| Data shown |
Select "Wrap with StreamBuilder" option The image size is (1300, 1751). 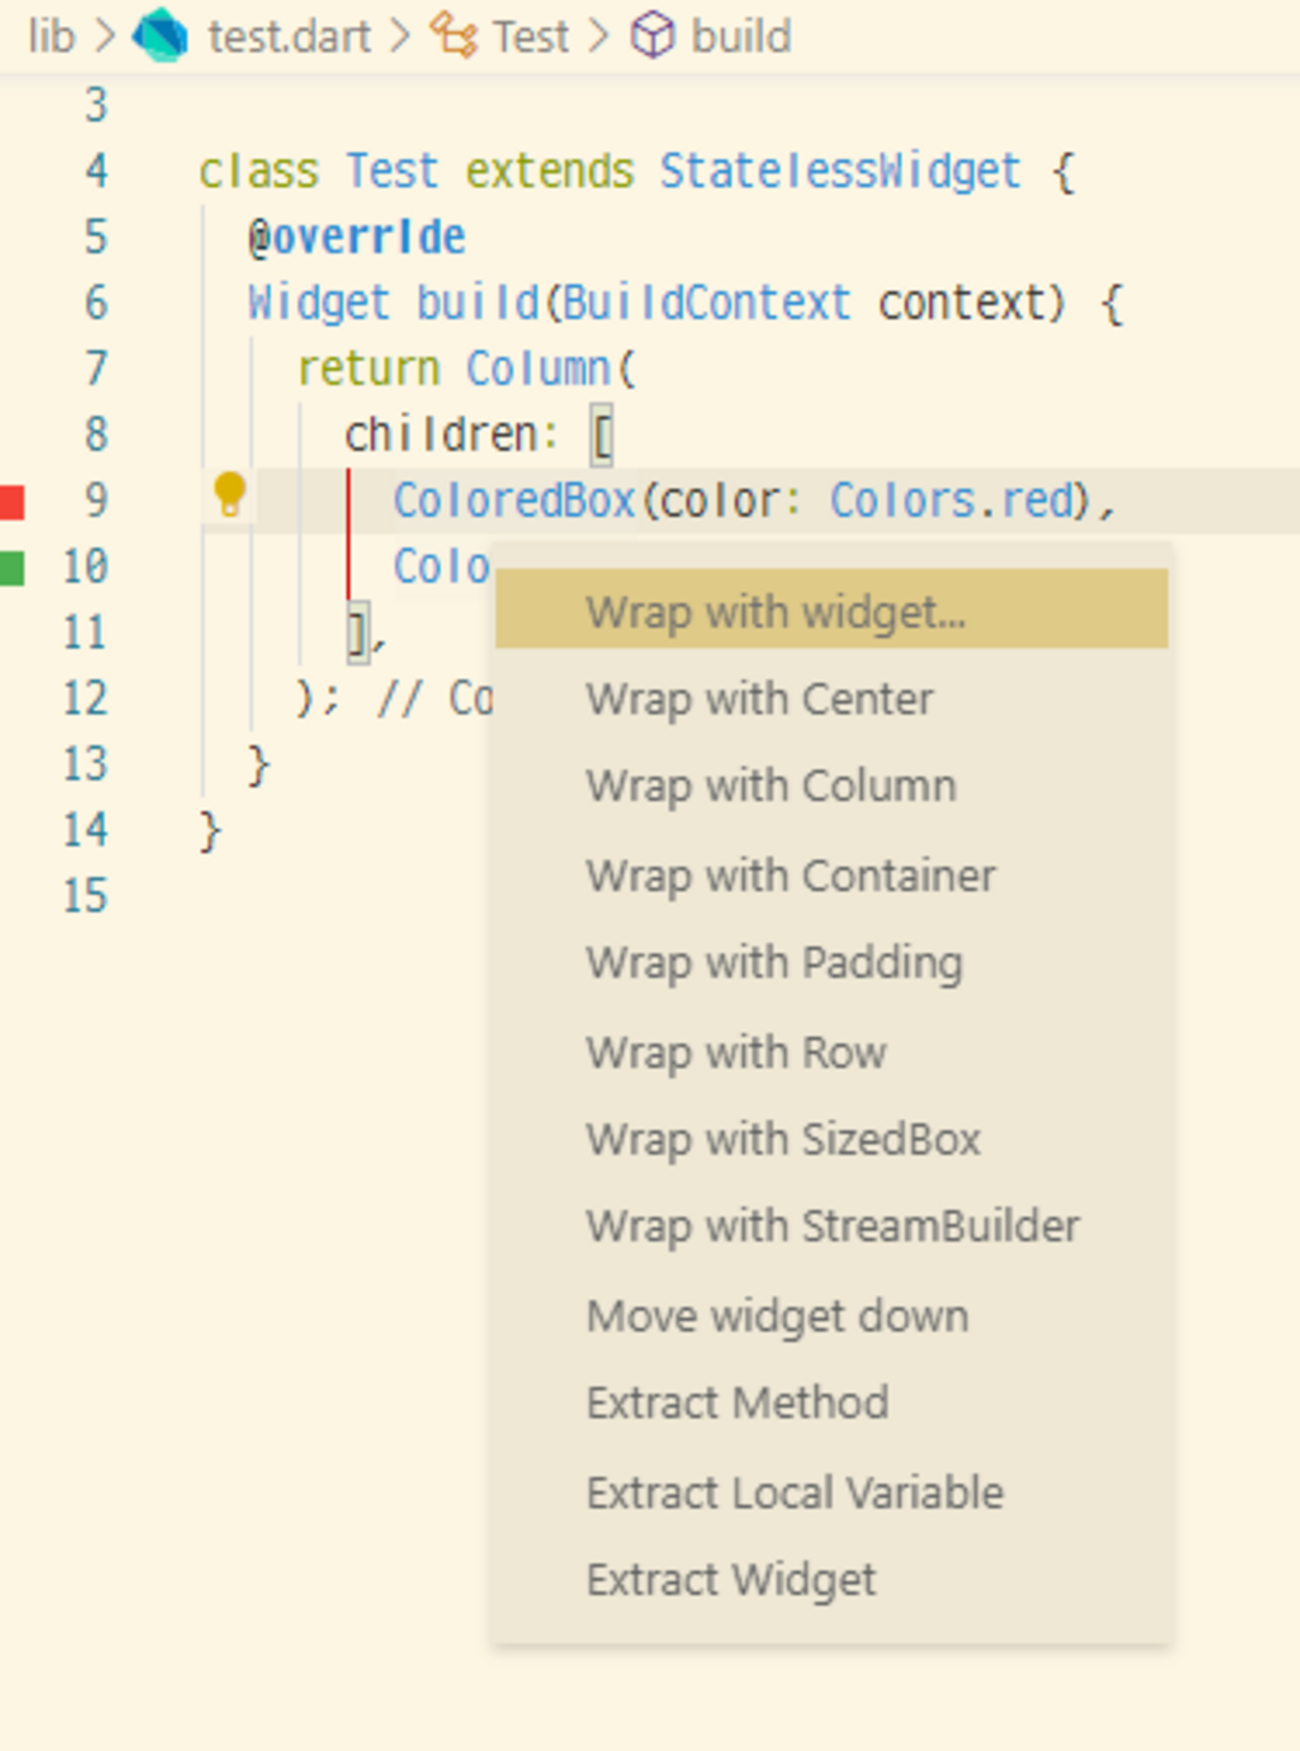click(833, 1226)
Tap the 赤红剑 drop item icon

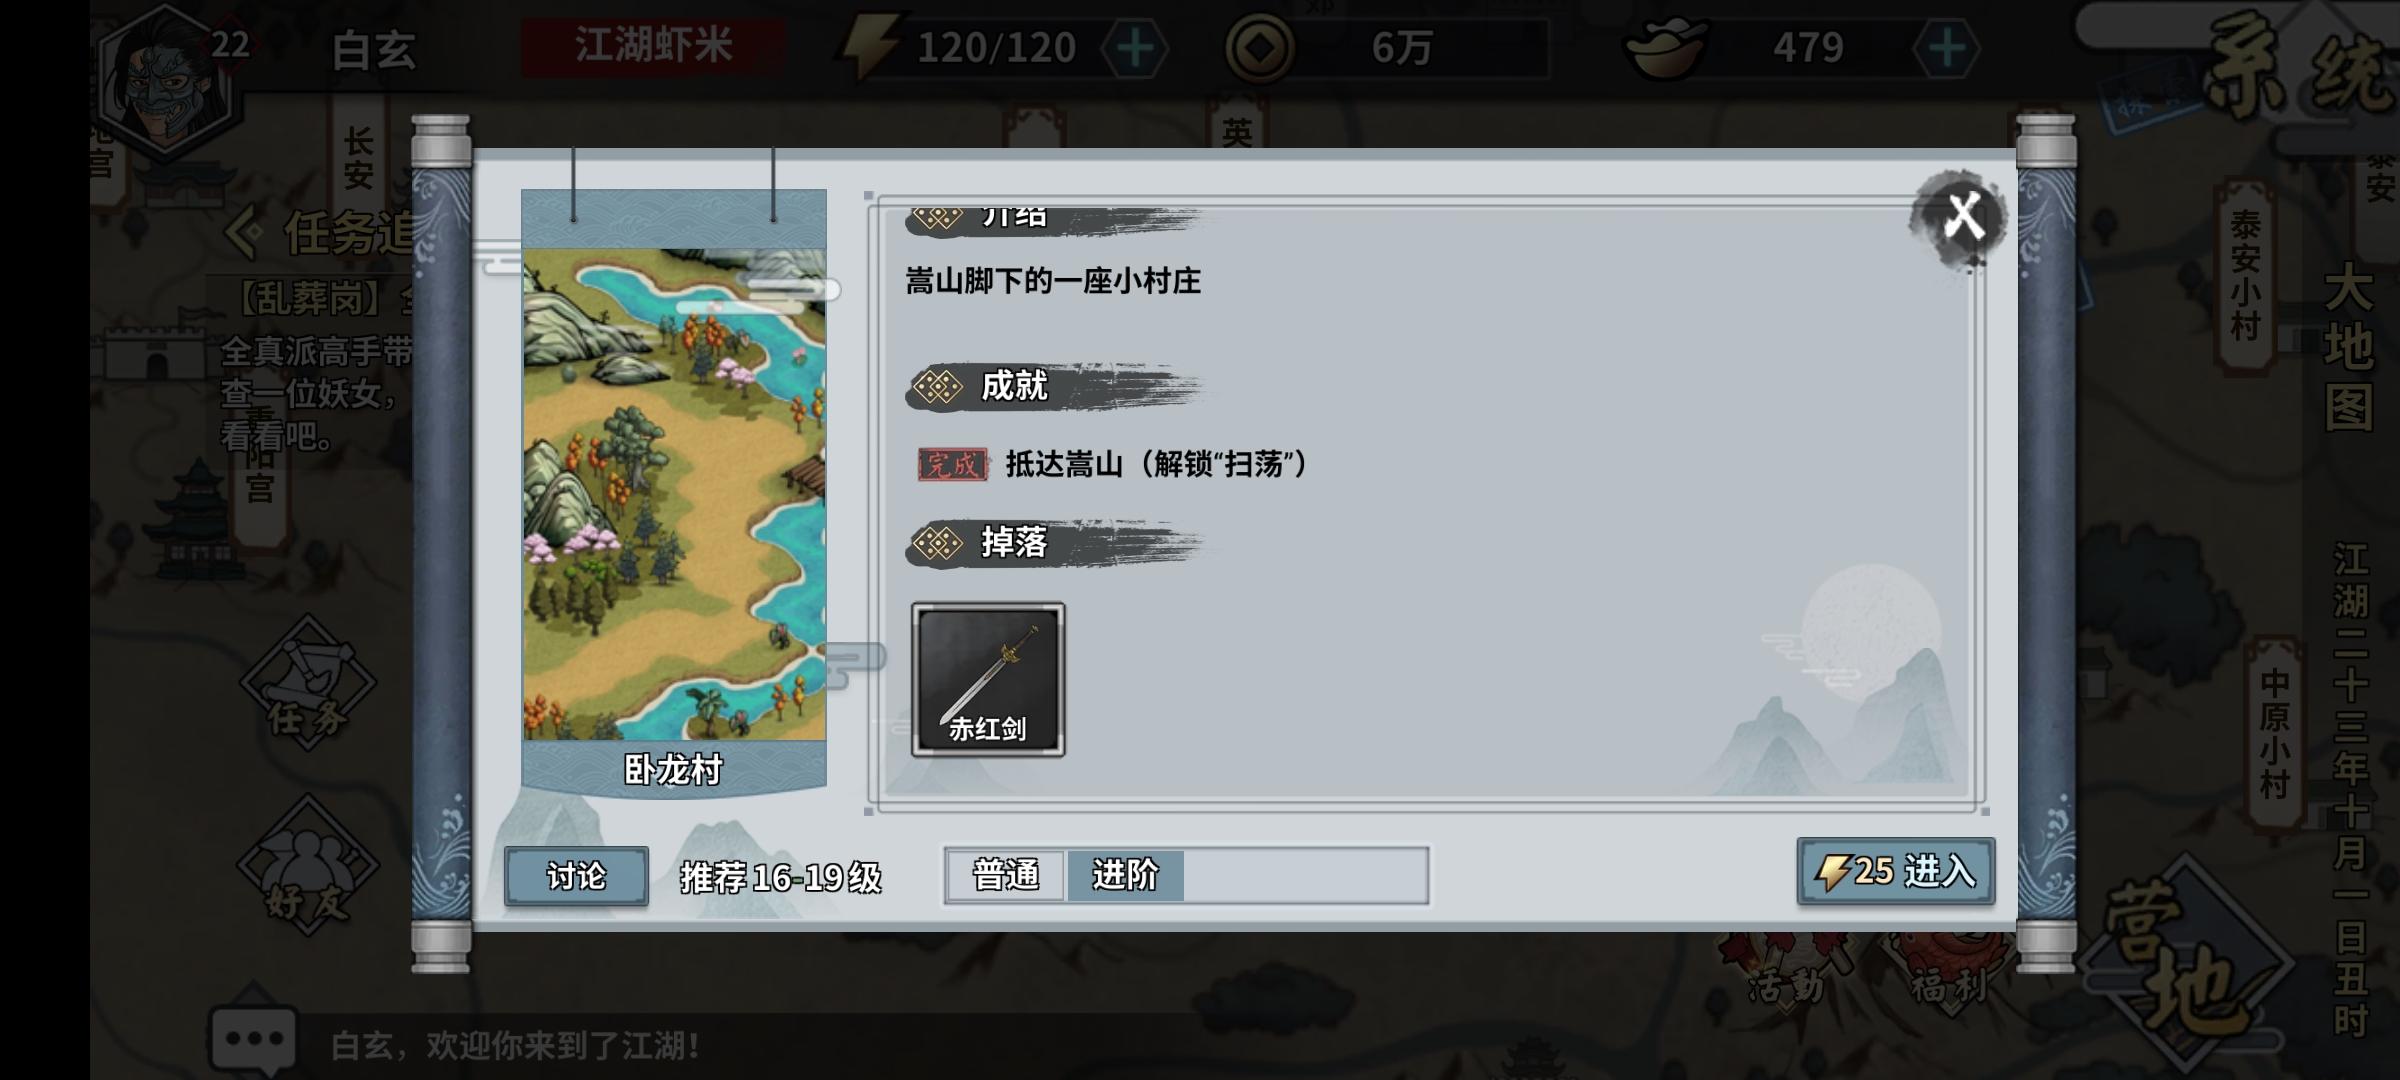(x=988, y=679)
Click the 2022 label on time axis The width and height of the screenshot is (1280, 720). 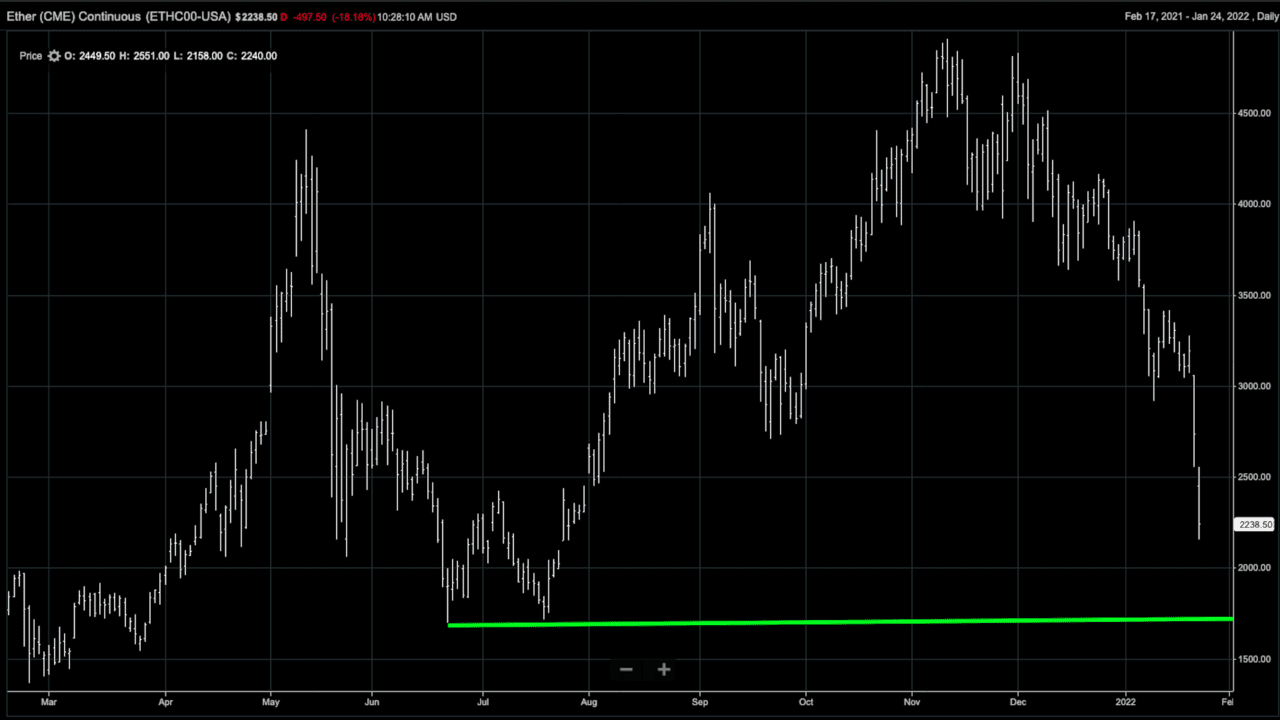(1126, 703)
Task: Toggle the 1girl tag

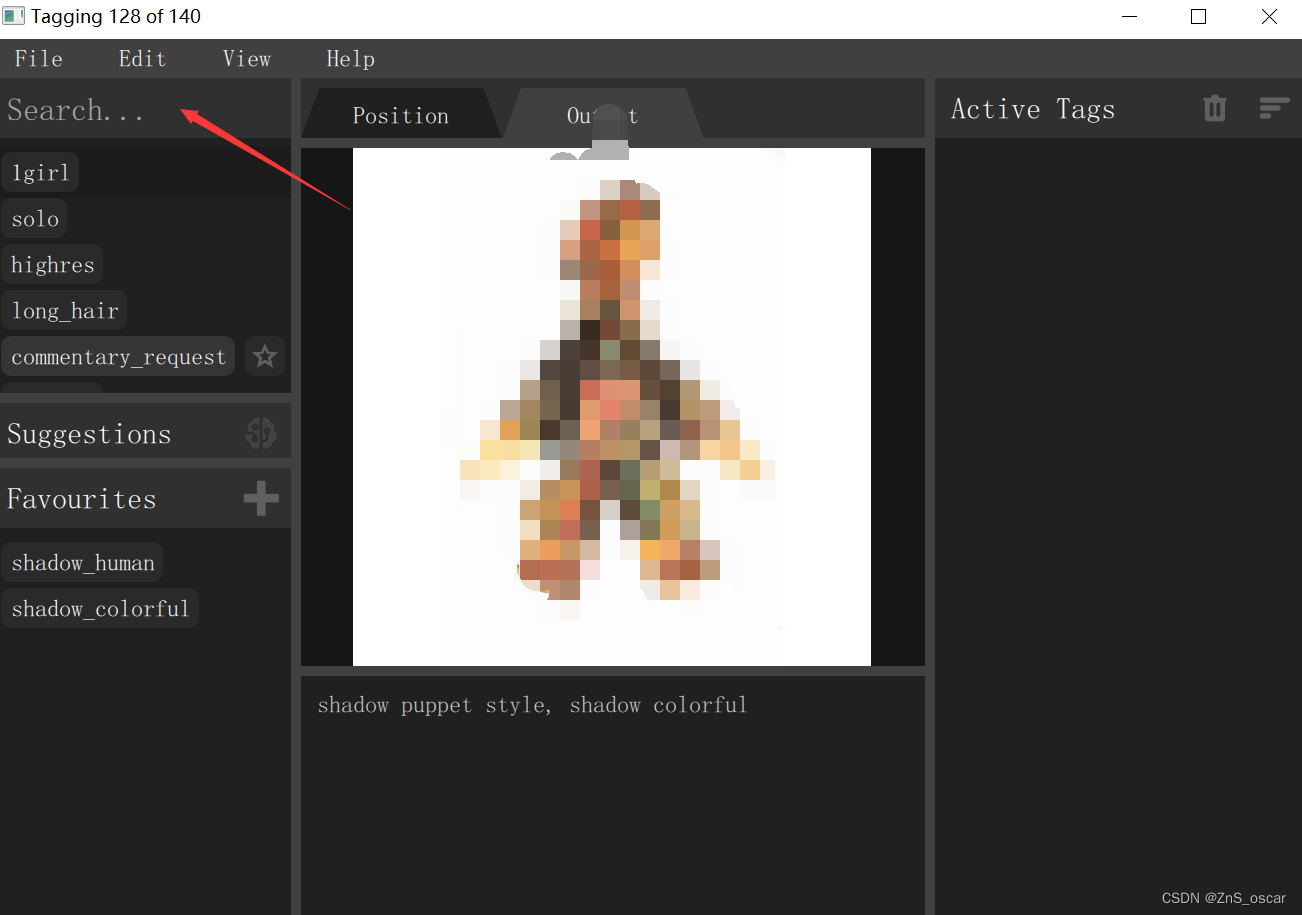Action: pos(40,171)
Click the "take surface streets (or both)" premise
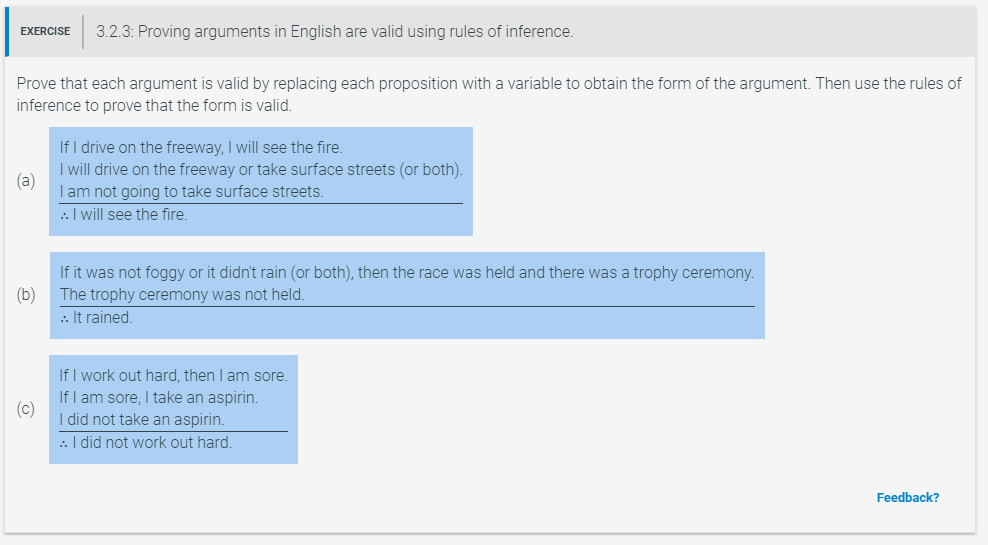Screen dimensions: 988x545 [x=261, y=169]
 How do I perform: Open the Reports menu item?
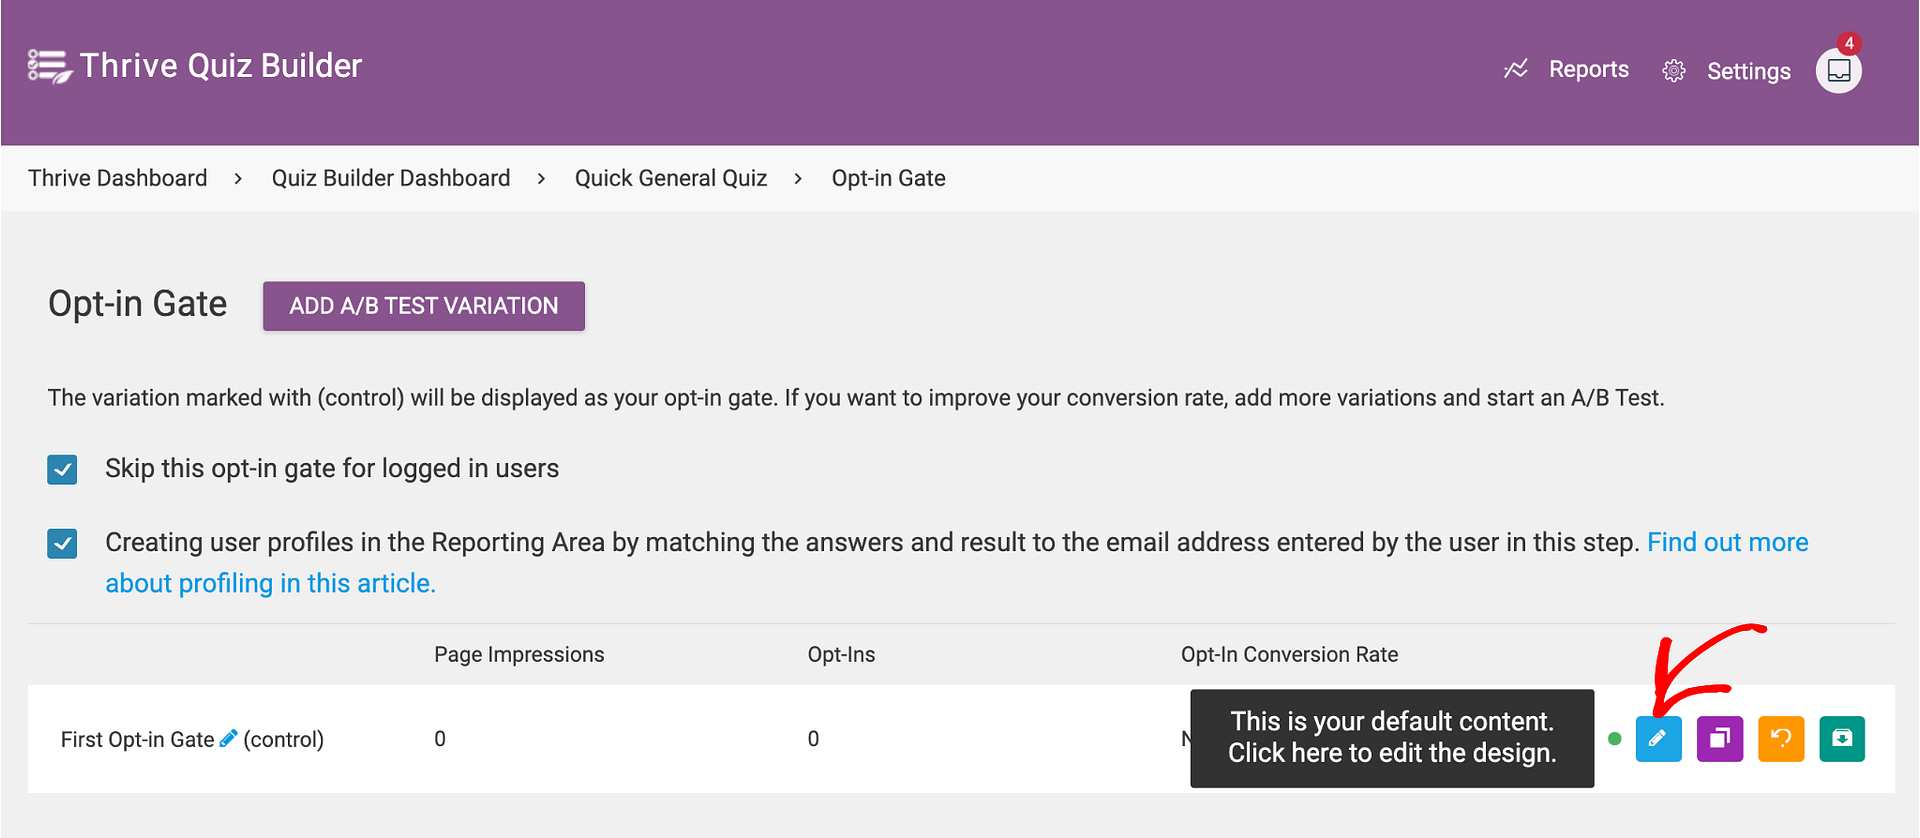coord(1588,69)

| Exercise |
Write out exactly the lines from the one containing "surface streets (or" through the end of the records above, both included, leaving all pictures out.

| Your response |
Click the "take surface streets (or both)" premise
Screen dimensions: 988x545 [x=261, y=169]
 How do I perform: Open the Reports menu item?
coord(1588,69)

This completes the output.